Isaiah’s origins hail from the comic book Truth: Red, White, & Black by Robert Morales, in which hundreds of Black soldiers are experimented on in order to create the next Captain America. That comic is based on the Tuskegee Syphilis Study, when the United States Public Health Service and the Centers for Disease Control and Prevention tested the effects of syphilis on 600 impoverished sharecroppers in Alabama. The study was carried out for forty years, from 1932 to 1972, with President Bill Clinton eventually offering an apology on behalf of the country. “What the United States government did was shameful,” said Clinton, “and I am sorry.”

For Isaiah, the idea of a Black Captain America is laughable, and at first only reinforces Sam’s belief that he made the right choice in rejecting the superhero mantle. But John Walker, Steve Rogers’ inferior replacement, places all of that in jeopardy.

It manages to be, at once, a sequel to multiple entries in the Marvel Cinematic Universe, a very expensive-looking action movie in the form of a six-part miniseries and a meditation on modern racial animus in the United States.

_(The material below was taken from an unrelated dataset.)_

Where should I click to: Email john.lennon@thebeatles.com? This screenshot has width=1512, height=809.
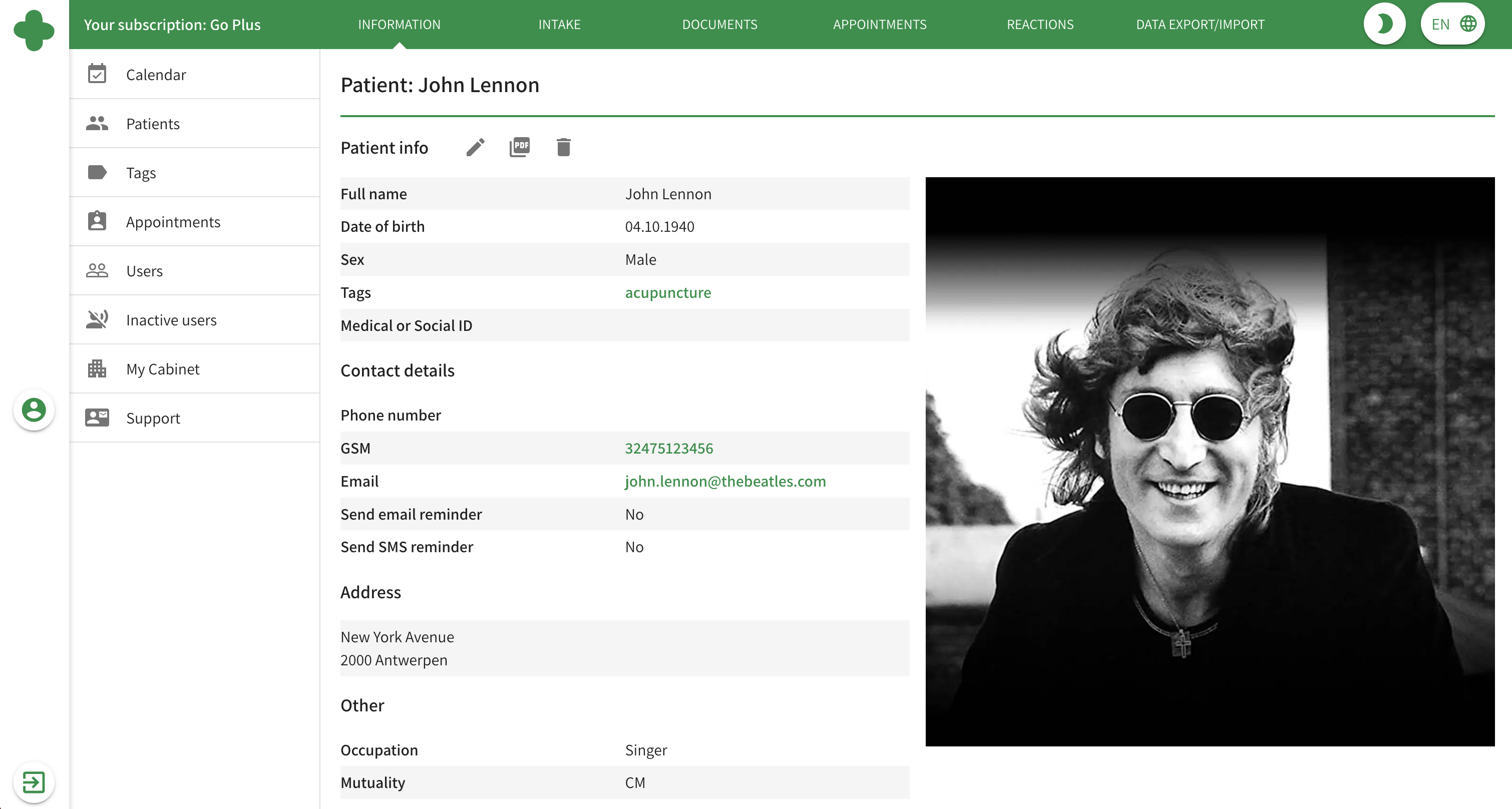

Sam, Bucky and John Walker are on the trail of the “Flag Smashers,” a group of superpowered extremists bent on erasing borders and nation-states. Their motives are encapsulated in their motto: “One world, one people.” The Flag Smashers are portrayed sympathetically and, more often than not, Walker’s Captain America turns out to be more of an obstacle than these ostensible terrorists are. More to the point, the group’s leader, Karli Morgenthau (Erin Kellyman), is a mixed-race woman who dreams of one day becoming a schoolteacher. One of her fellow Flag Smashers says that the world needs a hero who “looks like them” and not someone like Captain America.

When Walker kills a surrendering Flag Smasher in cold blood, it becomes clear to Sam and Bucky that the lines between friend and foe are not as clear-cut as they might have hoped. They strip Walker of the shield and Sam has to confront his inevitable destiny of becoming Captain America, while Bucky finally lets his guard down enough to find a home with Sam and his family.

“The Falcon and the Winter Soldier” is more than the sum of its parts. It manages to be, at once, a sequel to multiple entries in the Marvel Cinematic Universe, a very expensive-looking action movie in the form of a six-part miniseries and a meditation on modern racial animus in the United States. It wears a lot of hats and juggles no shortage of characters and themes. It does not always succeed in saying everything it wants to say (the Covid pandemic cut down the show’s filming schedule, which can be felt in its sometimes odd pacing and editing). But it is important that a show like this, which will be watched and rewatched for years to come, is tackling these issues.

Case in point: After Sam becomes Captain America, he takes Isaiah to the same Smithsonian exhibit created to honor Steve and his shield. There is a new section, one dedicated to Isaiah and the injustices he suffered as a Black man and a Black soldier. The exhibit exposes the crimes and negligence of the U.S. government and reveals the truth to the public. Isaiah is left in tears and embraces Sam.

“Now they’ll never forget what you did for this country,” Sam says. “Never.”